The scope of activities planned is equally broad. Amphibious operations, gunnery drills, missile proficiency tests, anti-submarine warfare, air defense exercises, military medicine, humanitarian assistance and disaster response, counter-piracy operations, mine clearance, explosive ordnance disposal, and diving and salvage operations will all be conducted. For many of the smaller navies involved, RIMPAC offers a rare chance to train alongside the world's most advanced maritime forces and learn tactics and procedures that will shape their own operations for years to come.
The exercise unfolds against a backdrop of shifting geopolitical currents in the Pacific. The U.S. military is stretched across multiple theaters—the Middle East conflict with Iran has now lasted 100 days, operations in the Eastern Pacific and Caribbean continue, and the forward-deployed USS George Washington is conducting routine patrols in the Philippine Sea. Yet the Navy's commitment to RIMPAC signals that the Pacific remains a priority, and that the bonds forged through these exercises—the trust, the shared procedures, the muscle memory of working together—are seen as essential to stability in the region. The Theodore Roosevelt's role is not just to demonstrate American naval capability, but to anchor a coalition of democracies committed to a shared vision of maritime order.
Notable Quotes
The theme of RIMPAC 2026 is 'Partners: Integrated and Prepared.' With teamwork at its core, RIMPAC fosters multi-national cooperation and trust, leverages interoperability, and achieves respective national objectives to strengthen integrated and prepared partners.— U.S. Navy announcement
The Hearth Conversation Another angle on the story
Why does the Navy hold this exercise every two years instead of annually?

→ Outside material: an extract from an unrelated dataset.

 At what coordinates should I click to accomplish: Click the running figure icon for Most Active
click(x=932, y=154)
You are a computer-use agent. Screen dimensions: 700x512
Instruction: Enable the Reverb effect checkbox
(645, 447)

The scale is simply too large to manage more frequently. Thirty nations coordinating schedules, logistics, and training cycles—it takes two years to plan properly. The biennial rhythm also gives smaller navies time to prepare their crews and vessels for the journey.

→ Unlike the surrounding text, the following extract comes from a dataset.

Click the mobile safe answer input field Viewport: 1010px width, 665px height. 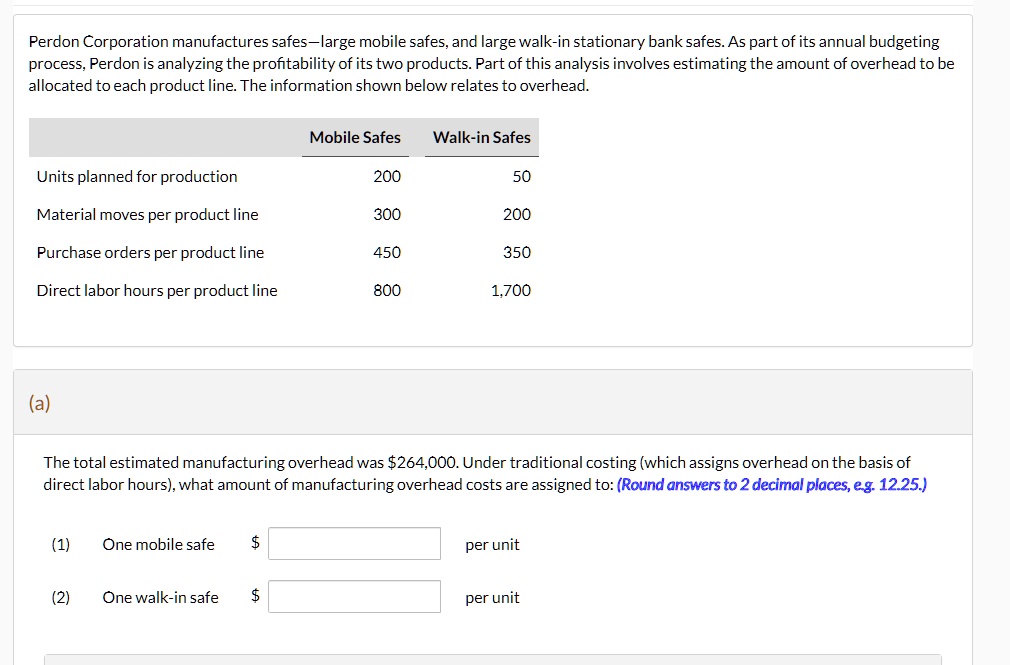pos(355,544)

What's the real purpose here? Is this about deterrence, or is it something else?
It's both, but the exercise itself is about building muscle memory. When navies operate together in peacetime, they develop trust and shared procedures. If a crisis happens, they already know how to work as a team. That's worth more than any single show of force.
The Theodore Roosevelt spent all of 2025 in port. Does that concern you?
Not really. Maintenance is essential. A carrier that hasn't been properly overhauled is a liability, not an asset. The Navy used that time to ensure the ship and strike group were ready for this deployment. It's the right call.
Why is Canada commanding the air component and South Korea the maritime component?
It distributes leadership and shows that this isn't just an American exercise with other nations as extras. When allied commanders hold key positions, their navies feel invested in the outcome. It also gives them experience in large-scale command, which strengthens the entire coalition.
With three carriers already deployed elsewhere, does RIMPAC feel like a stretch?
It's a choice about priorities. The Middle East commitment is real and ongoing, but the Pacific is where the long-term strategic competition is happening. The Navy is signaling that even with other demands, the Pacific alliance matters enough to commit a supercarrier and substantial forces.
What happens after the exercise ends in July?
The Theodore Roosevelt will likely continue her deployment cycle—training, patrols, presence operations. The relationships built during RIMPAC will persist. Navies that trained together in July will be more likely to coordinate if something happens in the months and years ahead.